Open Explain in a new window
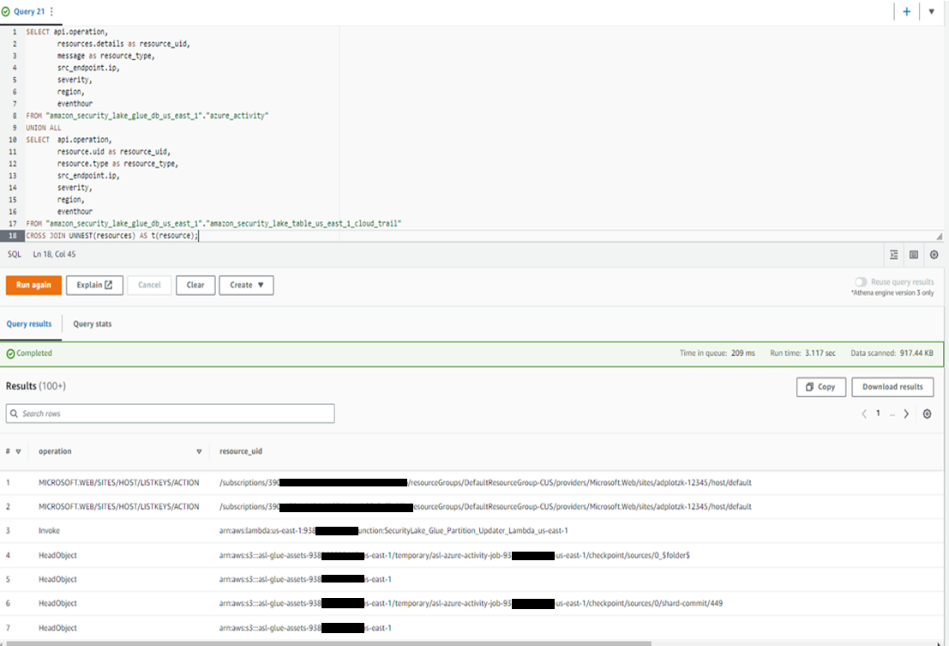[x=94, y=285]
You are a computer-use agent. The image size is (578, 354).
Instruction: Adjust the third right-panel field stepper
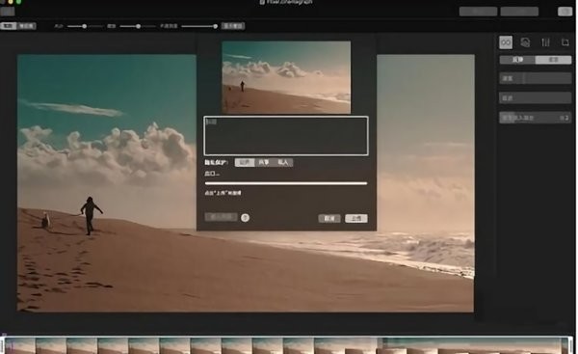coord(565,118)
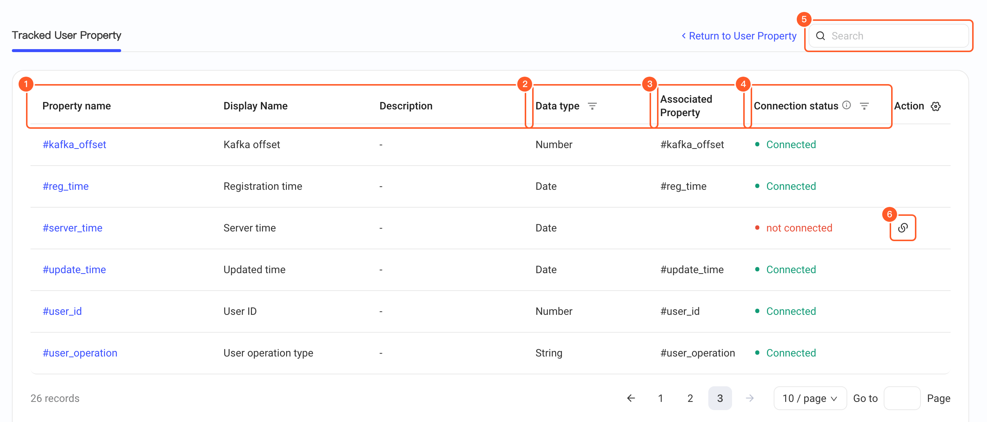Go to page 2
Viewport: 987px width, 422px height.
point(690,398)
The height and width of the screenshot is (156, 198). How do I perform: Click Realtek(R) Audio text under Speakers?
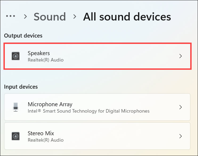[46, 60]
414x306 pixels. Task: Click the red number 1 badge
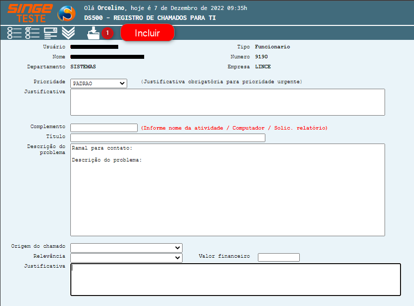coord(107,33)
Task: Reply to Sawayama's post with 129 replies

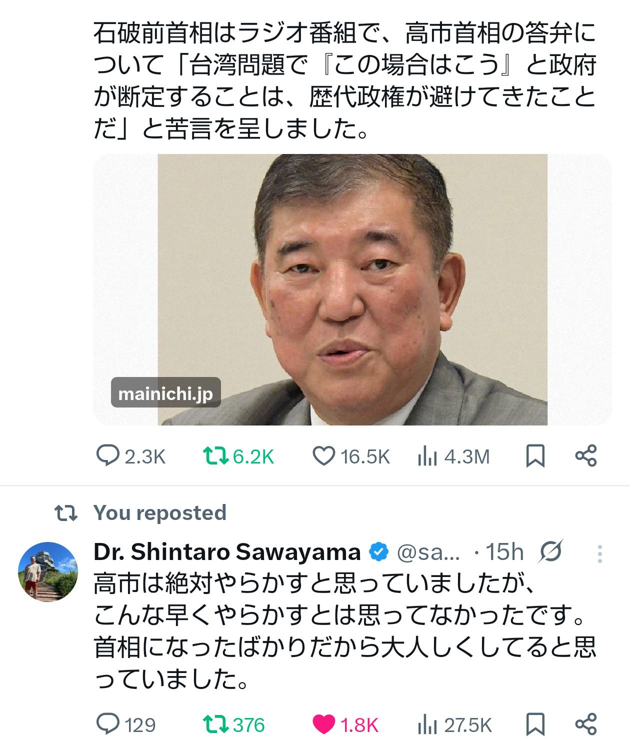Action: (x=108, y=724)
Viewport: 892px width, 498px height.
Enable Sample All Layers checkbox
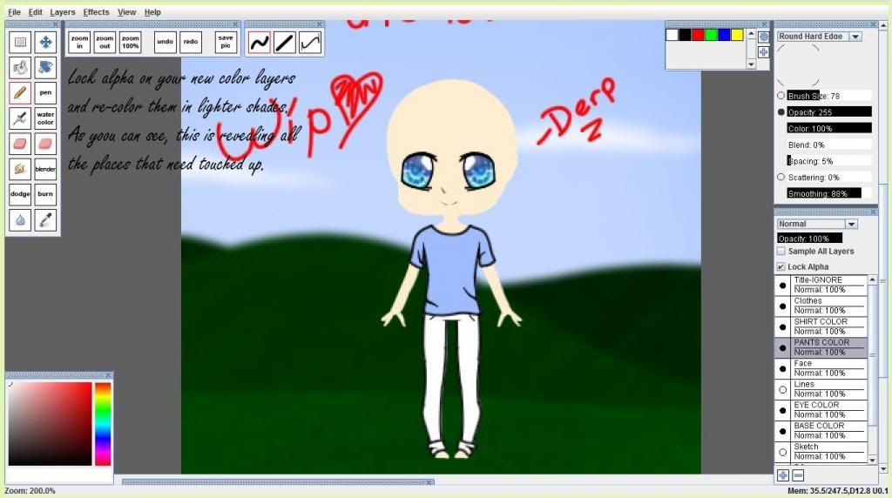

• **What needs to be done**
Repeat every line of the data exactly, but do not include pictures.

• **Response to the exercise**
Open Explain in a new window
[x=94, y=285]
You are a computer-use agent. The image size is (578, 354).
Instruction: Adjust the third right-panel field stepper
coord(565,118)
Go to page 2
Viewport: 987px width, 422px height.
point(690,398)
The height and width of the screenshot is (156, 198). How do I perform: Click Realtek(R) Audio text under Speakers?
[46, 60]
414x306 pixels. Task: Click the red number 1 badge
coord(107,33)
Task: Reply to Sawayama's post with 129 replies

Action: (x=108, y=724)
Viewport: 892px width, 498px height.
Enable Sample All Layers checkbox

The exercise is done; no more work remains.